The hundredweight (abbreviation: cwt), formerly also known as the centum weight or quintal, is a British imperial and US customary unit of weight or mass. Its value differs between the US and British imperial systems. The two values are distinguished in American English as the "short" and "long" hundredweight and in British English as the "cental" and the "imperial hundredweight".
The hundredweight has had many values. In England in around 1300, different "hundreds" (centum in Medieval Latin) were defined. The Weights and Measures Act 1835 formally established the present imperial hundredweight of 112 lb.

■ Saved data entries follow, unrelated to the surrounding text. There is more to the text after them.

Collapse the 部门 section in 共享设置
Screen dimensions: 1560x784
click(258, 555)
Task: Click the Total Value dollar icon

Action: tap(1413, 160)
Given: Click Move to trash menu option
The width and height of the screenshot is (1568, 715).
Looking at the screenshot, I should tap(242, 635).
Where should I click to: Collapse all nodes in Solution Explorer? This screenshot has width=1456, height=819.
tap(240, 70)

The United States and Canada came to use the term "hundredweight" to refer to a unit of 100 lb. This measure was specifically banned from British use--upon risk of being sued for fraud--by the Weights and Measures Act 1824 but in 1879 the measure was legalised under the name "cental" in response to legislative pressure from British merchants importing wheat and tobacco from the United States.

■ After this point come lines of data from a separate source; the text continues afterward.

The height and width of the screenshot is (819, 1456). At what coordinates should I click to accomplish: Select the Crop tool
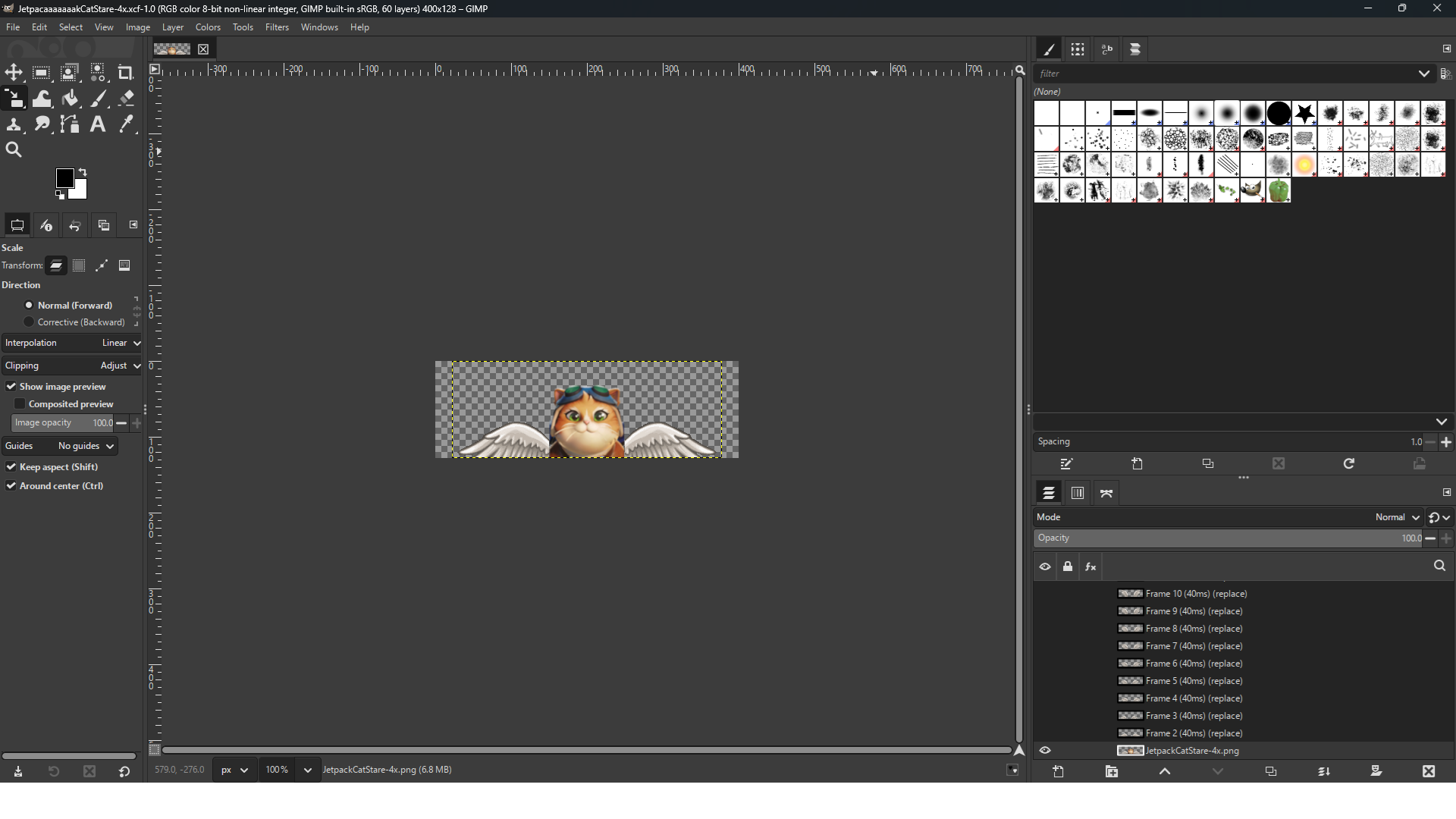pos(126,73)
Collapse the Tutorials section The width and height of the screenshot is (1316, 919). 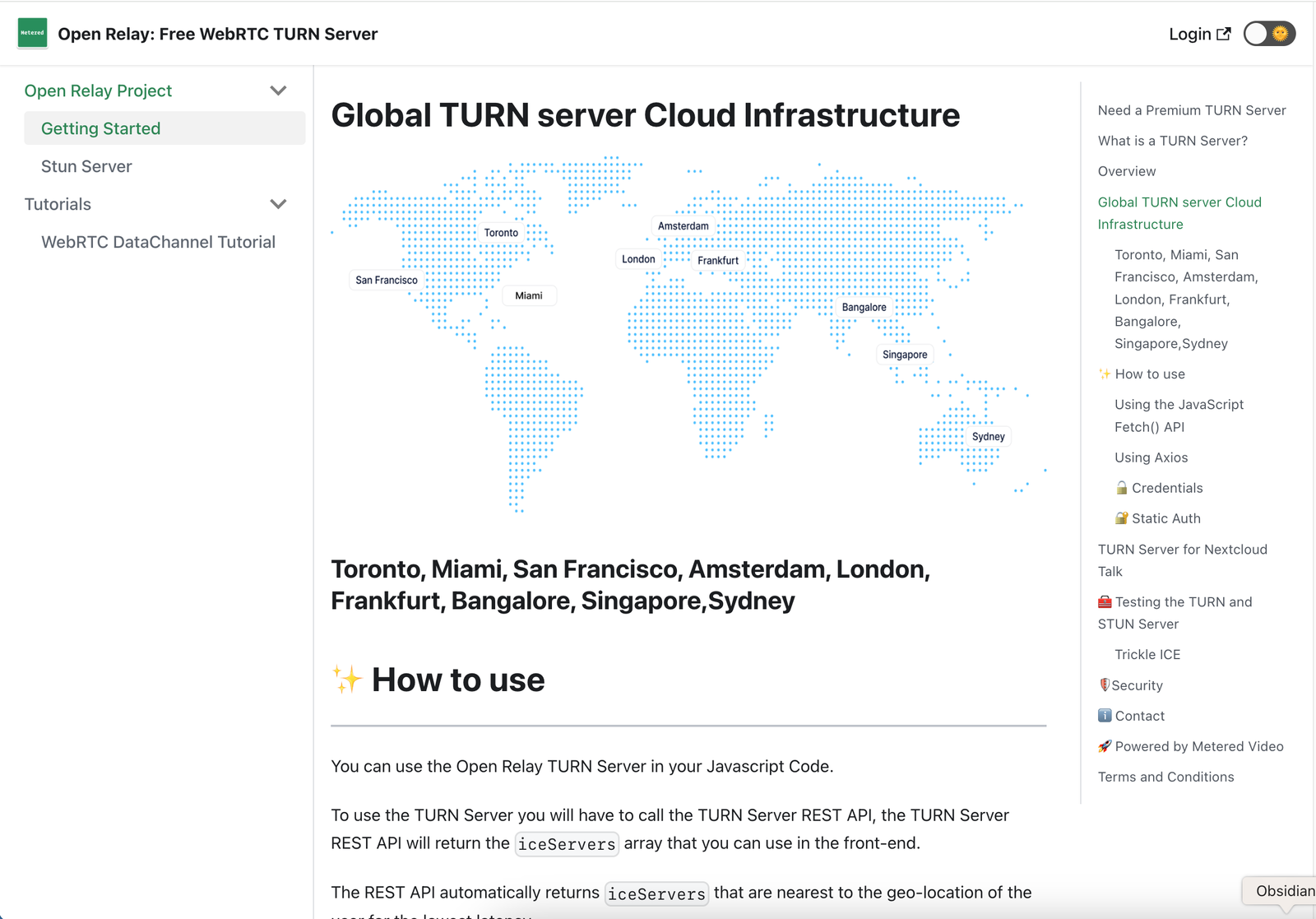[x=278, y=204]
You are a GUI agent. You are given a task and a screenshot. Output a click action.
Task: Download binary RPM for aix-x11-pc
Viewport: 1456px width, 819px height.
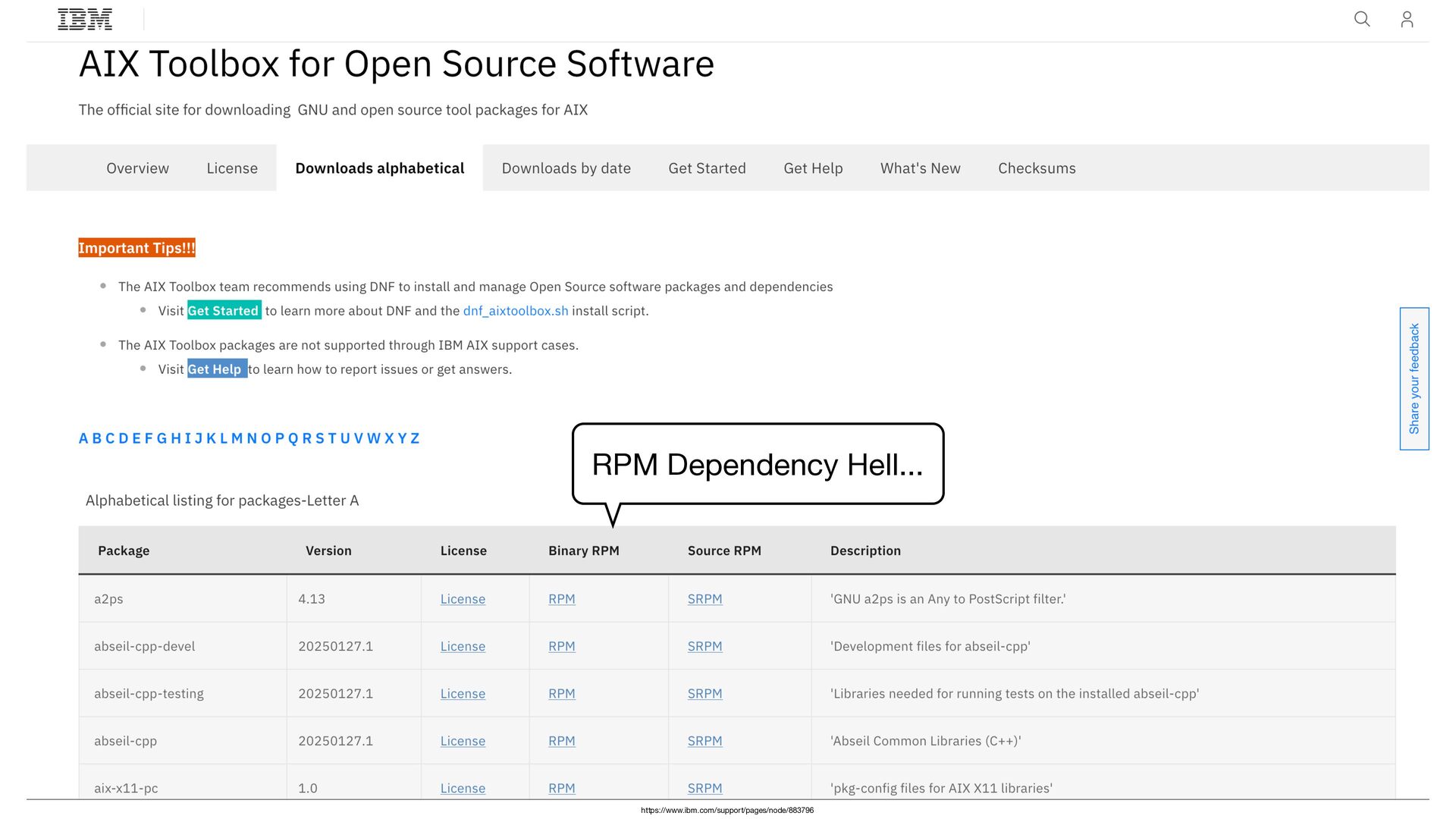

A few decades ago, commodities weighed in terms of long hundredweight included cattle, cattle fodder, fertilizers, coal, some industrial chemicals, other industrial materials, and so on. However, since increasing metrication in most English-speaking countries, it is now less used. Church bell ringers use the unit commonly, although church bell manufacturers are increasingly moving over to the metric system.
Older blacksmiths' anvils are often stamped with a three-digit number indicating their total weight in hundredweight, quarter-hundredweight (28 lb, abbreviated qr), and pounds. Thus, an anvil stamped "1.1.8" will weigh 148 lb (112 lb + 28 lb + 8 lb).

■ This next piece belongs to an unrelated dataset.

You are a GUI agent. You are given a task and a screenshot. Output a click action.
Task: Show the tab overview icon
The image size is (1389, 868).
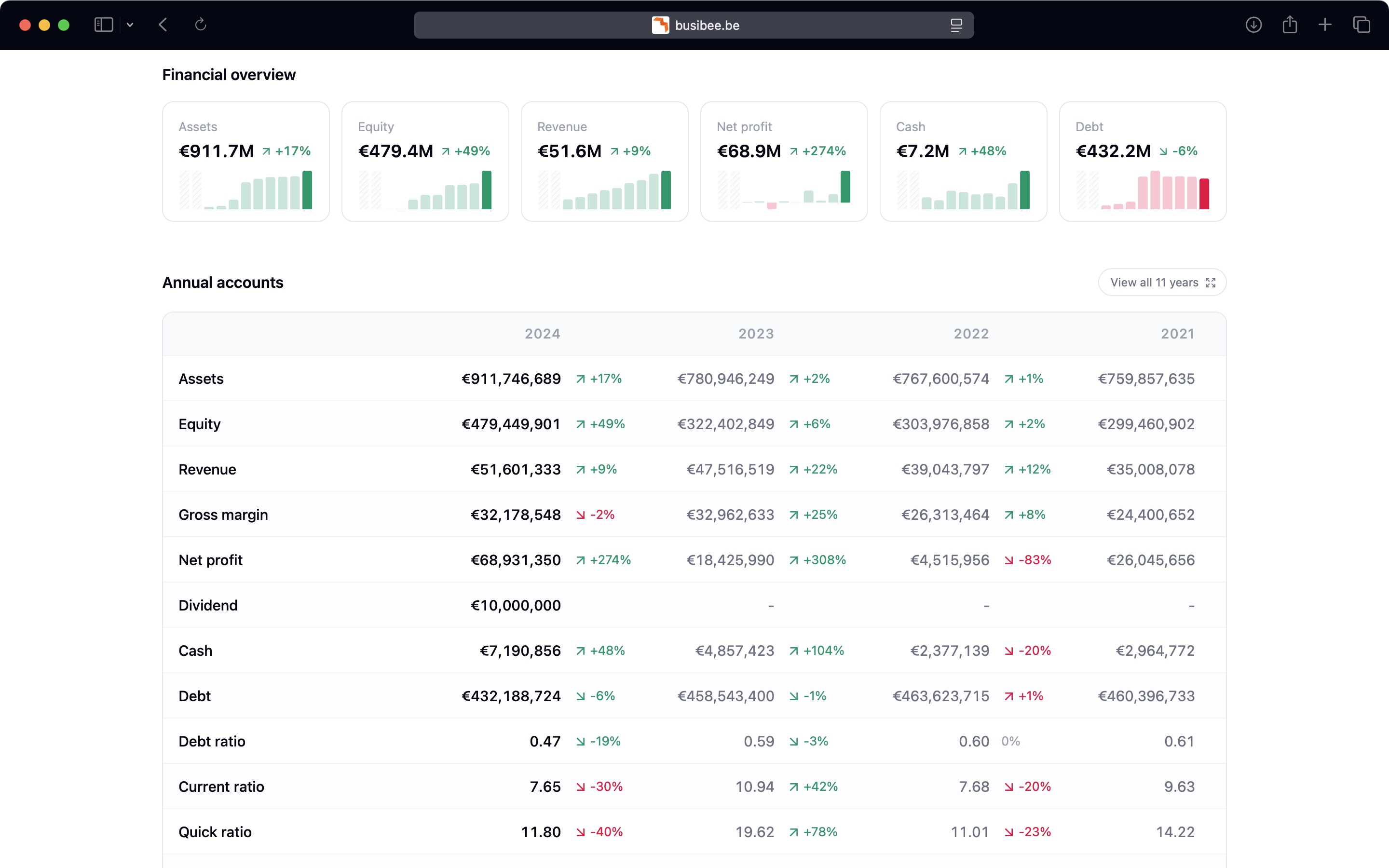click(1362, 25)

The Imperial hundredweight is used as a measure of vehicle weight in the Bailiwick of Guernsey, although it was redefined as exactly 50.8 kg in 1991. It was also previously used to indicate the maximum recommended carrying load of vans and trucks, such as the Ford Thames 5 & 7 cwt vans and the 8, 15, 30 and 60 cwt Canadian Military Pattern trucks.
In Europe outside British Isles, a centum or quintal was never defined in terms of British units. Instead, it was based on the kilogram or former customary units. It is usually abbreviated q. It was 50 kg in Germany, 48.95 kg in France, 56 kg in Austria, etc. The unit was phased out or metricized after the introduction of the metric system in the 1790s, being occasionally retained in informal use up to mid-20th century.